Das Erbe des Bösen
Leichter wäre es, ihn selbst gehen zu lassen und ihn dann an der geeigneten Stelle zu töten. Wenn sie wenigstens seine Leiche irgendwo liegen ließen, damit seine . . . Nichts wäre für Katja und die Kinder schlimmer als die Ungewissheit. Und für seine Mutter . . .
Er erschrak. Eine Wagentür wurde geöffnet. Man hörte die undeutlichen Worte von Männern. Und plötzlich durchfuhr es Erik wie ein Blitz: Er würde nicht aufgeben. Wegen Katja, Olivia und Emil würde er bis zum Schluss kämpfen. Er musste einen Weg finden. Mit aller Kraft versuchte er noch einmal, Hände und Füße auseinanderzuziehen, aber das Klebeband hielt ihn fest im Griff.
Denk nach!, sagte er sich immer und immer wieder. Denk nach! Mit dem Kopf und den gefesselten Händen versuchte er einen Gegenstand zu ertasten. Irgendeinen. Die Stimmen der |445| Männer kamen jetzt näher. Sie standen unmittelbar vor dem Kofferraum.

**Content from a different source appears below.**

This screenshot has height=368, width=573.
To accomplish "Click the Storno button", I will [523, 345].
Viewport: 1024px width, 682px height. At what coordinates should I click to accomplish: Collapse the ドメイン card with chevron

Unter Aufbietung all seiner Kräfte gelang es Erik, den Rücken nach hinten zu schieben. Dabei stieß sein Arm gegen etwas Weiches. Mit den fast tauben Händen betastete er das weiche Etwas. Es fühlte sich wie Stoff an. Wie ein Kleidungsstück. Erik hörte, dass sich die Männer draußen noch immer unterhielten. Er schob sich immer näher an den Gegenstand in seinem Rücken heran und tastete über den Stoff.
Plötzlich erreichte er dessen Rand und eine Art Öffnung.
Er schob die Hände ein Stück weiter und spürte erneut etwas Weiches. Erik betastete den Gegenstand und begriff auf einmal: er hatte die Hand eines anderen Menschen ertastet.
Die Hand war kalt. Eriks Schrei wurde durch das Klebeband vor dem Mund erstickt.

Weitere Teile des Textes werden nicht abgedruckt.